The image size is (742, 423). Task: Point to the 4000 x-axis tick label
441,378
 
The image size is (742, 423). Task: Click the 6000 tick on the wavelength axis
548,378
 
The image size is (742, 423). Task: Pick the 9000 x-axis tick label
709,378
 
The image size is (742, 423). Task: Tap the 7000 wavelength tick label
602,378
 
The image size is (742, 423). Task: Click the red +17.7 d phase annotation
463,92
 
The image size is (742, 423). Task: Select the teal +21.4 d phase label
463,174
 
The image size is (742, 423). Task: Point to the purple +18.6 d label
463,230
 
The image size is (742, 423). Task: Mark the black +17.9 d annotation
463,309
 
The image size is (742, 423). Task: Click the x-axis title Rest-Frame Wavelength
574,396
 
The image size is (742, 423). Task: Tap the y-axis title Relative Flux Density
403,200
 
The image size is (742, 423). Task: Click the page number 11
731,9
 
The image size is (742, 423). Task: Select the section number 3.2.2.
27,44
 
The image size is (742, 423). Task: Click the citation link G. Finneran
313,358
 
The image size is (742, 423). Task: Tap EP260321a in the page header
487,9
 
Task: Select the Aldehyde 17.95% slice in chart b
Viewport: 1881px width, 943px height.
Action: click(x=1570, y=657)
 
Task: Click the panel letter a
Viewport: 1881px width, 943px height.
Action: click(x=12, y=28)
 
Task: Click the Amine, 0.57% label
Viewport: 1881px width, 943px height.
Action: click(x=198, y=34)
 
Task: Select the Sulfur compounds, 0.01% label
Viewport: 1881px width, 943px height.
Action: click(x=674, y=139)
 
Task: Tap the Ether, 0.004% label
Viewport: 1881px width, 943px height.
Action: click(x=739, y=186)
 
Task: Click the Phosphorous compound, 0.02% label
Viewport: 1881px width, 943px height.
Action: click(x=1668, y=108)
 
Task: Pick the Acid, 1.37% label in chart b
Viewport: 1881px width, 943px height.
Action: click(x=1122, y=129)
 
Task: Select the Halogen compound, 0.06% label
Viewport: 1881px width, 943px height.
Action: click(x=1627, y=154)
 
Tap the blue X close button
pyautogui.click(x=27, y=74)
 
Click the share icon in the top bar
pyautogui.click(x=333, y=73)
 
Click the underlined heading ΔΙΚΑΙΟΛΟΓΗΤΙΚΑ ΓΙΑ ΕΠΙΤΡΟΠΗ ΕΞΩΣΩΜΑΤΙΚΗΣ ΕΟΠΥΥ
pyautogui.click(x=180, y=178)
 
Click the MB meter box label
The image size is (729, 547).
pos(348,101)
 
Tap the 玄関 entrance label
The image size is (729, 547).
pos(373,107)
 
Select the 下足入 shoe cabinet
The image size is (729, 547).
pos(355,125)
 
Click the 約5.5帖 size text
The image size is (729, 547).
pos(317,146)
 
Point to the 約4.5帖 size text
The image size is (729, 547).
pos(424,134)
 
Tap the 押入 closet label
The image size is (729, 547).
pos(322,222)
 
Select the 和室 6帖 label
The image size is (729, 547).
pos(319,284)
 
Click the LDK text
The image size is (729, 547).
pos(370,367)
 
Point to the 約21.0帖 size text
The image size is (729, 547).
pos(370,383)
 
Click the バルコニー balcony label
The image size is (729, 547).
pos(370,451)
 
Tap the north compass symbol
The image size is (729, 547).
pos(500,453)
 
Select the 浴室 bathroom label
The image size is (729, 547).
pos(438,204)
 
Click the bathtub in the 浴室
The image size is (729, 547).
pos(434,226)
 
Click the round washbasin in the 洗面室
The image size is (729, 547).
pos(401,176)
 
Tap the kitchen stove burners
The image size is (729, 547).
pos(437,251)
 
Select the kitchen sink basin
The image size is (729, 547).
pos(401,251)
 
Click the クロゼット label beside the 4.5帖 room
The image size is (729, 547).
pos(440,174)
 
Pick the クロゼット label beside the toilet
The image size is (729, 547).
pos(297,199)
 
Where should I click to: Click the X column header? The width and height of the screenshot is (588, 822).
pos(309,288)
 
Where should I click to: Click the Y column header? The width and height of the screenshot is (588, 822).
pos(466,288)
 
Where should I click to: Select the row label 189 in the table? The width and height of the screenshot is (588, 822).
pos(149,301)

================================

▸ REQUIREMENTS
Give all the rows above as a JSON list of strings, one string per line, leaving out blank lines.

▸ WRITTEN ANSWER
[
  "The image size is (742, 423). Task: Point to the 4000 x-axis tick label",
  "441,378",
  "The image size is (742, 423). Task: Click the 6000 tick on the wavelength axis",
  "548,378",
  "The image size is (742, 423). Task: Pick the 9000 x-axis tick label",
  "709,378",
  "The image size is (742, 423). Task: Tap the 7000 wavelength tick label",
  "602,378",
  "The image size is (742, 423). Task: Click the red +17.7 d phase annotation",
  "463,92",
  "The image size is (742, 423). Task: Select the teal +21.4 d phase label",
  "463,174",
  "The image size is (742, 423). Task: Point to the purple +18.6 d label",
  "463,230",
  "The image size is (742, 423). Task: Mark the black +17.9 d annotation",
  "463,309",
  "The image size is (742, 423). Task: Click the x-axis title Rest-Frame Wavelength",
  "574,396",
  "The image size is (742, 423). Task: Tap the y-axis title Relative Flux Density",
  "403,200",
  "The image size is (742, 423). Task: Click the page number 11",
  "731,9",
  "The image size is (742, 423). Task: Select the section number 3.2.2.",
  "27,44",
  "The image size is (742, 423). Task: Click the citation link G. Finneran",
  "313,358",
  "The image size is (742, 423). Task: Tap EP260321a in the page header",
  "487,9",
  "Task: Select the Aldehyde 17.95% slice in chart b",
  "Viewport: 1881px width, 943px height.",
  "Action: click(x=1570, y=657)",
  "Task: Click the panel letter a",
  "Viewport: 1881px width, 943px height.",
  "Action: click(x=12, y=28)",
  "Task: Click the Amine, 0.57% label",
  "Viewport: 1881px width, 943px height.",
  "Action: click(x=198, y=34)",
  "Task: Select the Sulfur compounds, 0.01% label",
  "Viewport: 1881px width, 943px height.",
  "Action: click(x=674, y=139)",
  "Task: Tap the Ether, 0.004% label",
  "Viewport: 1881px width, 943px height.",
  "Action: click(x=739, y=186)",
  "Task: Click the Phosphorous compound, 0.02% label",
  "Viewport: 1881px width, 943px height.",
  "Action: click(x=1668, y=108)",
  "Task: Pick the Acid, 1.37% label in chart b",
  "Viewport: 1881px width, 943px height.",
  "Action: click(x=1122, y=129)",
  "Task: Select the Halogen compound, 0.06% label",
  "Viewport: 1881px width, 943px height.",
  "Action: click(x=1627, y=154)",
  "Tap the blue X close button",
  "pyautogui.click(x=27, y=74)",
  "Click the share icon in the top bar",
  "pyautogui.click(x=333, y=73)",
  "Click the underlined heading ΔΙΚΑΙΟΛΟΓΗΤΙΚΑ ΓΙΑ ΕΠΙΤΡΟΠΗ ΕΞΩΣΩΜΑΤΙΚΗΣ ΕΟΠΥΥ",
  "pyautogui.click(x=180, y=178)",
  "Click the MB meter box label",
  "The image size is (729, 547).",
  "pos(348,101)",
  "Tap the 玄関 entrance label",
  "The image size is (729, 547).",
  "pos(373,107)",
  "Select the 下足入 shoe cabinet",
  "The image size is (729, 547).",
  "pos(355,125)",
  "Click the 約5.5帖 size text",
  "The image size is (729, 547).",
  "pos(317,146)",
  "Point to the 約4.5帖 size text",
  "The image size is (729, 547).",
  "pos(424,134)",
  "Tap the 押入 closet label",
  "The image size is (729, 547).",
  "pos(322,222)",
  "Select the 和室 6帖 label",
  "The image size is (729, 547).",
  "pos(319,284)",
  "Click the LDK text",
  "The image size is (729, 547).",
  "pos(370,367)",
  "Point to the 約21.0帖 size text",
  "The image size is (729, 547).",
  "pos(370,383)",
  "Click the バルコニー balcony label",
  "The image size is (729, 547).",
  "pos(370,451)",
  "Tap the north compass symbol",
  "The image size is (729, 547).",
  "pos(500,453)",
  "Select the 浴室 bathroom label",
  "The image size is (729, 547).",
  "pos(438,204)",
  "Click the bathtub in the 浴室",
  "The image size is (729, 547).",
  "pos(434,226)",
  "Click the round washbasin in the 洗面室",
  "The image size is (729, 547).",
  "pos(401,176)",
  "Tap the kitchen stove burners",
  "The image size is (729, 547).",
  "pos(437,251)",
  "Select the kitchen sink basin",
  "The image size is (729, 547).",
  "pos(401,251)",
  "Click the クロゼット label beside the 4.5帖 room",
  "The image size is (729, 547).",
  "pos(440,174)",
  "Pick the クロゼット label beside the toilet",
  "The image size is (729, 547).",
  "pos(297,199)",
  "Where should I click to: Click the X column header? The width and height of the screenshot is (588, 822).",
  "pos(309,288)",
  "Where should I click to: Click the Y column header? The width and height of the screenshot is (588, 822).",
  "pos(466,288)",
  "Where should I click to: Select the row label 189 in the table? The width and height of the screenshot is (588, 822).",
  "pos(149,301)"
]